[Author Prev][Author Next][Thread Prev][Thread Next][Author Index][Thread Index]
Re: [tor-bugs] #5232 [BridgeDB]: Import bridges into BridgeDB in a separate thread and database transaction
#5232: Import bridges into BridgeDB in a separate thread and database transaction
-------------------------+-------------------------------------------------
Reporter: karsten | Owner: sysrqb
Type: defect | Status: closed
Priority: major | Milestone:
Component: | Version:
BridgeDB | Keywords: bridgedb-email, bridgedb-db,
Resolution: fixed | bridgedb-https, bridgedb-0.1.7
Actual Points: | Parent ID:
Points: |
-------------------------+-------------------------------------------------
Changes (by isis):
* status: needs_review => closed
* keywords: bridgedb-email, bridgedb-db, bridgedb-https, bridgedb-0.1.x =>
bridgedb-email, bridgedb-db, bridgedb-https, bridgedb-0.1.7
* resolution: => fixed
Comment:
Replying to [comment:17 sysrqb]:
> Timings from another run:
>
> 1,000 bridges:
> {{{
> * Starting the servers took: 6s
> * Restarting (SIGHUP) took: 7s
> }}}
>
> 10,000 bridges:
> {{{
> * Starting the servers took: 1m 17s
> * Restarting (SIGHUP) took: 54s
> }}}
>
> Master, 10,000
> {{{
> * Starting the server took: 56m 44s
> }}}
>
> These numbers seem...inconsistent(?).
>
They do... that `56m 44s` is from a second run? I didn't timeit, but I got
something like ~15s startup on your
`bug5232_adding_concurrent_processing_squashed` branch just now, for 250
descriptors.
> Pushed
[https://gitweb.torproject.org/user/sysrqb/bridgedb.git/shortlog/refs/heads/bug5232_adding_concurrent_processing_squashed
bug5232_adding_concurrent_processing_squashed]. Please review
>
> https://travis-ci.org/sysrqbci/bridgedb/builds/21812112
Here goes!
1) For `43c6f8778b244ca4b19628677a293a83ae1d1e09`
`Reparse descriptors in background thread on signal`:
In `Main.updateBridgeHistory()`:
{{{
+ for ID in bridges:
+ bridge = bridges[ID]
}}}
I'm pretty sure we had this code like this previously, but I don't
know why we're not using:
{{{
+ for bridge in bridges.values():
}}}
instead. But this is shouldn't make any functional difference, it was
probably done like this way back when, probably to solve some weird
Python2.5 bug. Not really a problem, just nitpickings and archaeological
ponderings.
In the same function:
{{{
+ with bridgedb.Storage.getDB() as db:
[...]
+ for timestamp in ts:
+ logging.debug(
+ "Updating BridgeHistory timestamps
for %s: %s"
+ % (bridge.fingerprint, timestamp))
+ reactor.callFromThread(
+
bridgedb.Stability.addOrUpdateBridgeHistory,
+ bridge, timestamp)
+ logging.debug("Stability calculations complete")
+
+ reactor.callInThread(updateBridgeHistory, bridges, timestamps)
}}}
Calling `reactor.callFromThread` will run the call inside the main
reactor loop... unless the `with bridgedb.Storage.getDB() as db` is doing
some context magic to put it back into a separate thread again. Unless I'm
misunderstanding something, which I probably am. Or, does it call it in
the parent thread, i.e. the `reactor.callInThread(_reloadFn)` thread?

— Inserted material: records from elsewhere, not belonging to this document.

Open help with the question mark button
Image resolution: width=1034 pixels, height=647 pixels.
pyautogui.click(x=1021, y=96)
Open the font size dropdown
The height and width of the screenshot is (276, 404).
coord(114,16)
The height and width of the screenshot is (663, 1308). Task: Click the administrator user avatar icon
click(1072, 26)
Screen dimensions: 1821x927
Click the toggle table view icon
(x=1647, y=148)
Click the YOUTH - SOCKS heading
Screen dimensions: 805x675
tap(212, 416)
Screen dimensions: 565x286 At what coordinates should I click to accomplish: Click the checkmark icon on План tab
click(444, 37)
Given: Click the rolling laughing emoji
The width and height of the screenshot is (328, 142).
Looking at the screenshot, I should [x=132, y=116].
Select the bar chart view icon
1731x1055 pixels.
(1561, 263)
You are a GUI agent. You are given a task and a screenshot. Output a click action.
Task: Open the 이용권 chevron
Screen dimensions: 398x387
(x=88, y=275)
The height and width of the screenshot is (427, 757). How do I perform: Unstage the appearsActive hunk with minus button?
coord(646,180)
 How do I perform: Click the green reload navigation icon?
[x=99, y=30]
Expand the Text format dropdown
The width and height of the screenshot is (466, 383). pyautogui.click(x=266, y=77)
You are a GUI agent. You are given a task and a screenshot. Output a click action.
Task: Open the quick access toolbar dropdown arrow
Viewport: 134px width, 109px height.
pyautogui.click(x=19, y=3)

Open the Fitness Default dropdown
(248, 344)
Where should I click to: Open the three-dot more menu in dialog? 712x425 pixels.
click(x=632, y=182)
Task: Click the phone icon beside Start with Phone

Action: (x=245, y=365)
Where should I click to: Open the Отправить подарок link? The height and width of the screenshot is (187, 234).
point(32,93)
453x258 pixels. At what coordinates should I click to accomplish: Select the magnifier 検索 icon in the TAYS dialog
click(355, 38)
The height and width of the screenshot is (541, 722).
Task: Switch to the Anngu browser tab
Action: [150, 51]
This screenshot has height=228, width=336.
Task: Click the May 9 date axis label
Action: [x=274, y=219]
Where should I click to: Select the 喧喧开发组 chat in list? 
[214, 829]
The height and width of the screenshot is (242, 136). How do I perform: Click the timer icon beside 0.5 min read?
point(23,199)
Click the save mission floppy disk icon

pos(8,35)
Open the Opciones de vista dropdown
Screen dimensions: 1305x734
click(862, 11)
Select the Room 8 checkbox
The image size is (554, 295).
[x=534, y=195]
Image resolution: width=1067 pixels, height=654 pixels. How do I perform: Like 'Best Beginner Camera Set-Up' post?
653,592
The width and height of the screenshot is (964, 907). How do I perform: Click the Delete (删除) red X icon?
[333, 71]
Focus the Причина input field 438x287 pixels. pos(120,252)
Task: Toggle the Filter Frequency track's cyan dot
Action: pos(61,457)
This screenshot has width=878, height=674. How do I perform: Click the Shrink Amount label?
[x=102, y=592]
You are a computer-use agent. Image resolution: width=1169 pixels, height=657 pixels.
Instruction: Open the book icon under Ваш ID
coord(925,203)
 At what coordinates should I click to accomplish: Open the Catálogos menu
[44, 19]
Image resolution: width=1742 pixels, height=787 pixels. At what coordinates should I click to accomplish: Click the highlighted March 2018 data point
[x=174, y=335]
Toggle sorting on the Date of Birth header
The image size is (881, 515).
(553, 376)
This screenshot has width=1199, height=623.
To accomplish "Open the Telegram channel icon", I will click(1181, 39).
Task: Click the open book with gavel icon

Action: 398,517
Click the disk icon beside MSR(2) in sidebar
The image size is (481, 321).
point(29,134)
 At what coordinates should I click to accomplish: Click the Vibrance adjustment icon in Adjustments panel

Because the `t.i.interfaces.IReactorThreads` docs make it seem like
`reactor.callFromThread()` will ''always'' call the main reactor thread.
Wow. This distributor swapping. Is just wow. OMGWTFBBQ, Python.
2) For `e2275120ea8d95e0b2c9f25f1f42a293957363dc`
`Add unit tests for bridgedb.Storage`:
I like this function:
{{{
+ def _runAndDie(self, timeout, func):
+ with func():
+ sleep(timeout)
}}}
Just thought I'd say that somewhere. :)
Thanks for adding unittests!
3) The context wrapping for the `with bridgedb.Storage.getDB() as db`
idiom is some serious hacking. I'm impressed. It works. :D
4) In `b67862d317a282d81e2f53726e4dbff8bb8cb1f1`
`More unit tests for Email Server`:
Why `from StringIO import StringIO`? Isn't that the old, deprecated
one?
5) In `91dc3a6e079b318a3af1bbd4bb63cf249e2bbdb6`
`Rewrite database lock acquisition function`:
A typo got accidentally added:
{{{
- Always return a :class:`bridgedb.Storage.Database` that is
+ lways return a :class:`bridgedb.Storage.Database` that is
}}}
6) In `3c9e04ac9006ff21f30aeb033f6e2560f09541f6`
`Make sure leekspin created our descriptors`:
Sorry for the `/usr/share/dict` problem in leekspin, it's a good idea
to add these checks.
7) Super! CHANGELOG entries! Awesome! :D
Overall, the context manager wrapping for the semaphores on db accesses is
a bit of madness, but doing threading in Twisted Python is a bit of
madness, and I'm amazed this is working. Threading in Twisted is seriously
no small feat. You did a really brilliant job on this!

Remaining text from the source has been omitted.